All records that follow are to be output exactly.
(Beginning of Material for this task)
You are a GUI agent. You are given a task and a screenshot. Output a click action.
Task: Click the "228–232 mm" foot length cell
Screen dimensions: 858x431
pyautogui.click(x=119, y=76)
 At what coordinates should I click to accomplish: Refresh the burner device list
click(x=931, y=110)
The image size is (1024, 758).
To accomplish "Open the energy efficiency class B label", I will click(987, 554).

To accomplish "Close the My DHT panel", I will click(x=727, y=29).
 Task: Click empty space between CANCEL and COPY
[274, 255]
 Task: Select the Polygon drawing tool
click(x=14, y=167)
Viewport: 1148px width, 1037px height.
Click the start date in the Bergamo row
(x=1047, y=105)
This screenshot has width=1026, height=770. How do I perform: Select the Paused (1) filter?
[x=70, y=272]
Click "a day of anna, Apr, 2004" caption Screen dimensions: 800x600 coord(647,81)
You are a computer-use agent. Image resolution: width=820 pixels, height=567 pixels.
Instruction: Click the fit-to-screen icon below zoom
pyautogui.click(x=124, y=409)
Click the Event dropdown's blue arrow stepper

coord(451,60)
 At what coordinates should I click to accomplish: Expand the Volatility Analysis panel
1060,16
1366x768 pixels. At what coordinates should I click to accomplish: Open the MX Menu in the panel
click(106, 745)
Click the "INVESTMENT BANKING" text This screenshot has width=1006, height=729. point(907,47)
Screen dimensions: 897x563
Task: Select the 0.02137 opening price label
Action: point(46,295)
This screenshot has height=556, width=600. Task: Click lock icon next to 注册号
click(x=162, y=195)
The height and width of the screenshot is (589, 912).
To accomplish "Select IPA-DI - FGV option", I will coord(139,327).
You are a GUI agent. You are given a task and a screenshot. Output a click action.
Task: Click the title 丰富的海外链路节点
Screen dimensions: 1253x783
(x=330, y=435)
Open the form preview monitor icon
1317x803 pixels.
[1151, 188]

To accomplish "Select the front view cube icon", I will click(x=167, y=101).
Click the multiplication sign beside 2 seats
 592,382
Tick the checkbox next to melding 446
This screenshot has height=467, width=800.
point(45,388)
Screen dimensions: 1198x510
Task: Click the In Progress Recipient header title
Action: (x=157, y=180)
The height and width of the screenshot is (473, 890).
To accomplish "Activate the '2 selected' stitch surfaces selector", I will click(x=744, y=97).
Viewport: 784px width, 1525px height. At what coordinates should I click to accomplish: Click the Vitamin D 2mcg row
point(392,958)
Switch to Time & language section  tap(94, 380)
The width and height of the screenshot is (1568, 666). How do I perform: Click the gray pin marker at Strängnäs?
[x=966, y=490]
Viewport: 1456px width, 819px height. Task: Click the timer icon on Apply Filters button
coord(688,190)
(End of Material for this task)
Written solution
You are a GUI agent. You are given a task and a screenshot. Output a click action.
Task: Click the "228–232 mm" foot length cell
Screen dimensions: 858x431
pyautogui.click(x=119, y=76)
 At what coordinates should I click to accomplish: Refresh the burner device list
click(x=931, y=110)
The image size is (1024, 758).
To accomplish "Open the energy efficiency class B label", I will click(987, 554).

To accomplish "Close the My DHT panel", I will click(x=727, y=29).
 Task: Click empty space between CANCEL and COPY
[274, 255]
 Task: Select the Polygon drawing tool
click(x=14, y=167)
Viewport: 1148px width, 1037px height.
Click the start date in the Bergamo row
(x=1047, y=105)
This screenshot has width=1026, height=770. How do I perform: Select the Paused (1) filter?
[x=70, y=272]
Click "a day of anna, Apr, 2004" caption Screen dimensions: 800x600 coord(647,81)
You are a computer-use agent. Image resolution: width=820 pixels, height=567 pixels.
Instruction: Click the fit-to-screen icon below zoom
pyautogui.click(x=124, y=409)
Click the Event dropdown's blue arrow stepper

coord(451,60)
 At what coordinates should I click to accomplish: Expand the Volatility Analysis panel
1060,16
1366x768 pixels. At what coordinates should I click to accomplish: Open the MX Menu in the panel
click(106, 745)
Click the "INVESTMENT BANKING" text This screenshot has width=1006, height=729. point(907,47)
Screen dimensions: 897x563
Task: Select the 0.02137 opening price label
Action: point(46,295)
This screenshot has height=556, width=600. Task: Click lock icon next to 注册号
click(x=162, y=195)
The height and width of the screenshot is (589, 912).
To accomplish "Select IPA-DI - FGV option", I will coord(139,327).
You are a GUI agent. You are given a task and a screenshot. Output a click action.
Task: Click the title 丰富的海外链路节点
Screen dimensions: 1253x783
(x=330, y=435)
Open the form preview monitor icon
1317x803 pixels.
[1151, 188]

To accomplish "Select the front view cube icon", I will click(x=167, y=101).
Click the multiplication sign beside 2 seats
 592,382
Tick the checkbox next to melding 446
This screenshot has height=467, width=800.
point(45,388)
Screen dimensions: 1198x510
Task: Click the In Progress Recipient header title
Action: (x=157, y=180)
The height and width of the screenshot is (473, 890).
To accomplish "Activate the '2 selected' stitch surfaces selector", I will click(x=744, y=97).
Viewport: 784px width, 1525px height. At what coordinates should I click to accomplish: Click the Vitamin D 2mcg row
point(392,958)
Switch to Time & language section  tap(94, 380)
The width and height of the screenshot is (1568, 666). How do I perform: Click the gray pin marker at Strängnäs?
[x=966, y=490]
Viewport: 1456px width, 819px height. Task: Click the timer icon on Apply Filters button
coord(688,190)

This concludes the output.